Example: A high-traffic login service can be scaled up independently without having to scale the entire application.
Independent Development and Deployment
Pro: Microservices enable teams to work on different services independently, allowing faster development cycles and more frequent deployments. This supports DevOps practices like Continuous Integration/Continuous Deployment (CI/CD).
Example: A team working on the payment service can deploy updates without affecting the user profile or order services.
Fault Isolation
Pro: Failure in one service is isolated from others, preventing the entire system from crashing.

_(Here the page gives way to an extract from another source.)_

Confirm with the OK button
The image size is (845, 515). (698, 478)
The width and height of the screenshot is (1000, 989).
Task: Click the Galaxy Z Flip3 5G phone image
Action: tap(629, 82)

This isolation improves the resilience and fault tolerance of the overall application.
Example: If the recommendation service goes down, it won’t affect the core functionality of the product checkout service.
Technology Flexibility
Pro: Different microservices can use different programming languages, frameworks, and databases based on their specific needs, allowing teams to choose the best tool for each task (also known as polyglot persistence).
Example: A real-time analytics service can use Python and a NoSQL database, while the main application can use Java and a relational database.
Easier to Understand and Maintain
Pro: Microservices are smaller and focused on a single responsibility, making them easier to understand, maintain, and debug. This modular approach reduces complexity compared to a monolithic architecture.
Example: Understanding the behavior of a microservice that only handles user authentication is simpler than understanding a monolith handling user authentication, order management, and payments together.
Improved Security
Pro: Security can be applied more granularly to each microservice. Sensitive services (e.g., payment processing) can be secured independently with stricter policies.
Example: The authentication service can use stronger encryption and authorization mechanisms without affecting the entire system.
Faster Time to Market
Pro: Teams working on independent microservices can deliver features more rapidly since they can develop, test, and deploy each service separately without waiting for the entire system to be ready.
Example: Launching a new feature in the billing service doesn’t require the approval of changes in the product catalog or user profile services.
Cons of Microservices
Increased Complexity
Con: While each service may be simple, the overall system architecture becomes more complex as the number of microservices grows. Managing the interactions between many services (including dependencies, data consistency, and communication) can be challenging.
Example: Orchestrating communication between dozens or even hundreds of microservices, managing distributed transactions, and maintaining consistent data become complex tasks.
Operational Overhead
Con: Microservices require extensive infrastructure, monitoring, and management. Managing multiple services, including deployment, scaling, and troubleshooting, requires sophisticated tooling and operational expertise.
Example: Maintaining separate CI/CD pipelines, monitoring, and logging for each microservice increases the complexity of operations.
Distributed Systems Challenges
Con: Microservices rely on network communication, which introduces latency and the possibility of network failures. Handling issues like service discovery, network timeouts, retries, and load balancing requires careful design.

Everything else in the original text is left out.